Al oír que comienza el ritual de la pooja nos apresuramos en dejar los zapatos en la entrada del templo y en comprar unas flores de loto para dar como ofrenda. Comienza a anochecer y, a lo lejos, entre los nubarrones, se divisan algunos relámpagos.
Cuando termina la música y la danza, iniciamos una larga cola que nos acercará cada vez más al relicario, que solamente se abre durante unos instantes al día. Al llegar nuestro turno, sin embargo, la rapidez obligada y la presión de los que nos siguen hará que solamente intuyamos vagamente su interior.

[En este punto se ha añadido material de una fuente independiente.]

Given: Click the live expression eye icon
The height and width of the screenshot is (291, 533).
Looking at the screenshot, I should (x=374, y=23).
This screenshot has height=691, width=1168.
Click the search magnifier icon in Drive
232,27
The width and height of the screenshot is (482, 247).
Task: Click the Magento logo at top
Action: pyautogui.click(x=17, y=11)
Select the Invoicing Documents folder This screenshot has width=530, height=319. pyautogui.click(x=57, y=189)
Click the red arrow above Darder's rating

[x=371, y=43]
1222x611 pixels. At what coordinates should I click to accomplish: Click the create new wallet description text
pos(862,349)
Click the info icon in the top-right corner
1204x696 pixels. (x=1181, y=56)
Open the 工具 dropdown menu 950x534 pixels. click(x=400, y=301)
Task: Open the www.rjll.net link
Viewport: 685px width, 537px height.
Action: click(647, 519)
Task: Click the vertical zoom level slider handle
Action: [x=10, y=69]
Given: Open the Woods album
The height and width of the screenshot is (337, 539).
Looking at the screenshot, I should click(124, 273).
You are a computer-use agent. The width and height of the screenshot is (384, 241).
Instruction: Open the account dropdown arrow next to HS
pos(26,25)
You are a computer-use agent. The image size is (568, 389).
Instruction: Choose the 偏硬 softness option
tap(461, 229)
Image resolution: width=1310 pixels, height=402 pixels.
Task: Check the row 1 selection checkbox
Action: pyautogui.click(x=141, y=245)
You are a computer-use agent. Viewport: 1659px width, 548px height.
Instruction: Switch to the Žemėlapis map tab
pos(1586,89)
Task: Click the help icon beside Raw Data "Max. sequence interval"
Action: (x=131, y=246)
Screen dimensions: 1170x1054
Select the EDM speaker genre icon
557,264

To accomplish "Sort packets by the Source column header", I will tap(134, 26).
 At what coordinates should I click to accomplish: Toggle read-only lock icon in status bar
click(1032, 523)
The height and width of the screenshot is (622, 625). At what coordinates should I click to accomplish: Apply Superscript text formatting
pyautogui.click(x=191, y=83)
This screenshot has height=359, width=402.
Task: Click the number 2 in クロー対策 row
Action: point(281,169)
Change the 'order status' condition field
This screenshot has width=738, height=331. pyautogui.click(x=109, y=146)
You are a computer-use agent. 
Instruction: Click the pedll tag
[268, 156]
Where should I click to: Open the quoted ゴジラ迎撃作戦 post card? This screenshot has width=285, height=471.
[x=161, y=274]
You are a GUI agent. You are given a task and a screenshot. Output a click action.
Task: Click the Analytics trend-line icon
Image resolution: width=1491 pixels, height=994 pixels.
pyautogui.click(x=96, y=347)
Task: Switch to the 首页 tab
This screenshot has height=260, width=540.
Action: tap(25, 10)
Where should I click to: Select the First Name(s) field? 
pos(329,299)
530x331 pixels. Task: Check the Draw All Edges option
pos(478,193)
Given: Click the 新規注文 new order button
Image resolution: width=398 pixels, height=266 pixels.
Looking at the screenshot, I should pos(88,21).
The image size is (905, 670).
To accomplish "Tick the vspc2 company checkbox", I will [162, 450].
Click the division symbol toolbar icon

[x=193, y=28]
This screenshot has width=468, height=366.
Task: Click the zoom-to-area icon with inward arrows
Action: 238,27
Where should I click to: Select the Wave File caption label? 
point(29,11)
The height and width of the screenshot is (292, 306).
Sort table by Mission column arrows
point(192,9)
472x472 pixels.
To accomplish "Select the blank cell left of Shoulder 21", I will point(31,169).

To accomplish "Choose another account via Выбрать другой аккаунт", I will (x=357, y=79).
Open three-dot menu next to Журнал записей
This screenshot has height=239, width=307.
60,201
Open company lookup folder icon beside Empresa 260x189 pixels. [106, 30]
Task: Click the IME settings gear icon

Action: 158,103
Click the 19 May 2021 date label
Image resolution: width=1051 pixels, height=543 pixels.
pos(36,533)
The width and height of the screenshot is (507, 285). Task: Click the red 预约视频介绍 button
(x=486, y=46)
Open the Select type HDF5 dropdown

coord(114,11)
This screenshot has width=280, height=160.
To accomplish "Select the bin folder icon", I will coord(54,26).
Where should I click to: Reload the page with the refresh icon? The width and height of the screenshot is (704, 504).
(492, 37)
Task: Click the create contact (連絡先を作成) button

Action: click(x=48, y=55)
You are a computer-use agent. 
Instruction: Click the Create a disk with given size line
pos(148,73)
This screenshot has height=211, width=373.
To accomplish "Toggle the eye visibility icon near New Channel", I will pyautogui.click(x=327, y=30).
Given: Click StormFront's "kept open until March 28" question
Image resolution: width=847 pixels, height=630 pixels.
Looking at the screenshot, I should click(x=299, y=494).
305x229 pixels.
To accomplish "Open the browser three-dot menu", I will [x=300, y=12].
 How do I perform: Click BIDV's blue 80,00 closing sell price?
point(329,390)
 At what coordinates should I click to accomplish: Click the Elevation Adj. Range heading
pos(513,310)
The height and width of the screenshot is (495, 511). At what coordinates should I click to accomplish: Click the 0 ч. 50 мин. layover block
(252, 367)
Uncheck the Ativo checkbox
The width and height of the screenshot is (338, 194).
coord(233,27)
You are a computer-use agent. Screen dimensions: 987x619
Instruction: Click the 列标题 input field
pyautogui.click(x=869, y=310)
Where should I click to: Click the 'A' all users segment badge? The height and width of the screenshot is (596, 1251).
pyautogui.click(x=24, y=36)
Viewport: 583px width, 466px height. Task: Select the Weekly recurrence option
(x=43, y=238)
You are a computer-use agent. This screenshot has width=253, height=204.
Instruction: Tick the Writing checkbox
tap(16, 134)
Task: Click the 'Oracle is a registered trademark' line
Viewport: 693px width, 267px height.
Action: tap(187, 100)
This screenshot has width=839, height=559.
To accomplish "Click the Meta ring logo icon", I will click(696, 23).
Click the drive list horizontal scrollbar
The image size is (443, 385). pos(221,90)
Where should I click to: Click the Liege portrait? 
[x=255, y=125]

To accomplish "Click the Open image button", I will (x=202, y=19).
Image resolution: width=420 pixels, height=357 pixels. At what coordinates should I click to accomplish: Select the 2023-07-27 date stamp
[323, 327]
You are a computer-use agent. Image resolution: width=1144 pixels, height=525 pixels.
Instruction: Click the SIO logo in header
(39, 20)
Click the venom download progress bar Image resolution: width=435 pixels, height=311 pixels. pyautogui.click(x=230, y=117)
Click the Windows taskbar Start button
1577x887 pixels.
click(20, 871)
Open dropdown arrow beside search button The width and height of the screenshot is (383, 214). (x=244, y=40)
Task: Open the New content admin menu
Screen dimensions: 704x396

En el pequeño recinto donde nos encontramos hay algunas personas vestidas con túnica blanca, otras murmullando una plegaria en un rincón y una mayoría de turistas, todos impacientes. Los que no hacen cola toman fotos desde la lejanía, asomando de puntillas la cabeza y haciéndose lugar entre los demás para tratar de ver algo.
Visitamos los lugares como si todo fueran museos y nos olvidamos a menudo que allí hay que gente que trata de llevar a cabo su vida cotidiana. Abarrotamos los espacios ignorando lo que significan para aquellos a quienes les pertenecen, mientras les observamos tras nuestras cámaras como si estuviéramos en el zoo.
Ha pasado más de una hora desde que entramos y decidimos salir para dar un paseo tranquilamente, rodeando el templo y disfrutando de la iluminación nocturna. Detrás de una fuente, en un rincón de la esplanada que rodea el templo, nos llama la atención una pequeña habitación acristalada, donde unos pocos cingaleses se reúnen para prender una luz en el interior de unos recipientes de barro repletos de aceite.
Al poco de entrar, todavía abrumados por el calor y la belleza del lugar, un señor de unos cincuenta años nos llama haciendo un gesto con la mano para que le acompañemos y, después de prender fuego a la mecha, nos ofrece una vela para que la encendamos. Todavía hipnotizados, sin decir ni una palabra, el señor nos ofrece unas barritas de incienso y nos indica que le sigamoshacia fuera del recinto, donde tras quemarlas las clavamos en la tierra de unos grandes recipientes.
Sonriente, se despide juntando las palmas de las manos y nosotros le damos las gracias emocionados, devolviéndole el gesto mientras su silueta se pierde entre la oscuridad de la noche. Lejos de la multitud y del fervor religioso, sumidos en el silencio, entiendo el significado profundo de la palabra ofrecer.
Y, mientras volvemos lentamente a recoger nuestros zapatos, siento como se me empañan los ojos de gratitud.